◆ Your instructions
From the entries below, please output exactly the lines starting at the one containing "The height and width of the screenshot is (205, 345)." and ending at the one containing "You are a computer-use agent. 227x195 pixels.", both included.

◆ Data extract
*** Begin section ***

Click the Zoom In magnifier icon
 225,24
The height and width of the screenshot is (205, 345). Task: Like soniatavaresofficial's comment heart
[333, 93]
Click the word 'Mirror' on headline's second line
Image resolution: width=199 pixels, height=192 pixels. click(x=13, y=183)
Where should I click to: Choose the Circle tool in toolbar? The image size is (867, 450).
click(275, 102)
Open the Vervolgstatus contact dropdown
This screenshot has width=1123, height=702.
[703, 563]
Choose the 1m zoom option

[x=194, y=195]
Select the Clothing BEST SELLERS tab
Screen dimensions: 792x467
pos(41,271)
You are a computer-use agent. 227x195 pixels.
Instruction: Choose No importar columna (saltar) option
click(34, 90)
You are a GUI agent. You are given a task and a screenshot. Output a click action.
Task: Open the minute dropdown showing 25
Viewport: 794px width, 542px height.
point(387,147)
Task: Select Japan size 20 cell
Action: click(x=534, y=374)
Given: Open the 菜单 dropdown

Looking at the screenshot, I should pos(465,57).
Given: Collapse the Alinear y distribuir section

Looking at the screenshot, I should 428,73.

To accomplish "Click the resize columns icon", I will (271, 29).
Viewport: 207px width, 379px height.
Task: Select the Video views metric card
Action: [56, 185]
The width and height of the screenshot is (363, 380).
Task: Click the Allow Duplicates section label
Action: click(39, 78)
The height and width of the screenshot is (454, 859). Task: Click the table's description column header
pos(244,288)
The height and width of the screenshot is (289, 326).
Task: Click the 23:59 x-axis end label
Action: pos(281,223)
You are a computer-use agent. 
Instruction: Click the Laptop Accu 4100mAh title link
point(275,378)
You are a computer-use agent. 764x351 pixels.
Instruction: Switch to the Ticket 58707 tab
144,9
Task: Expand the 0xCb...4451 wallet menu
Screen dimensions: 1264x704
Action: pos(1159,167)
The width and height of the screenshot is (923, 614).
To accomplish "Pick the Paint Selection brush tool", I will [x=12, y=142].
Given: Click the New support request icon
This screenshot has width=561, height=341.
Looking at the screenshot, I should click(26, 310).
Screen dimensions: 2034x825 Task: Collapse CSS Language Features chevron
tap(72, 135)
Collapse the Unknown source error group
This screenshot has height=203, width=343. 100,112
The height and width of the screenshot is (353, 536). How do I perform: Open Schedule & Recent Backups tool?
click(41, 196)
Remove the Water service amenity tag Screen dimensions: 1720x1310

*** End section ***

◆ Exercise response
The height and width of the screenshot is (205, 345). Task: Like soniatavaresofficial's comment heart
[333, 93]
Click the word 'Mirror' on headline's second line
Image resolution: width=199 pixels, height=192 pixels. click(x=13, y=183)
Where should I click to: Choose the Circle tool in toolbar? The image size is (867, 450).
click(275, 102)
Open the Vervolgstatus contact dropdown
This screenshot has width=1123, height=702.
[703, 563]
Choose the 1m zoom option

[x=194, y=195]
Select the Clothing BEST SELLERS tab
Screen dimensions: 792x467
pos(41,271)
You are a computer-use agent. 227x195 pixels.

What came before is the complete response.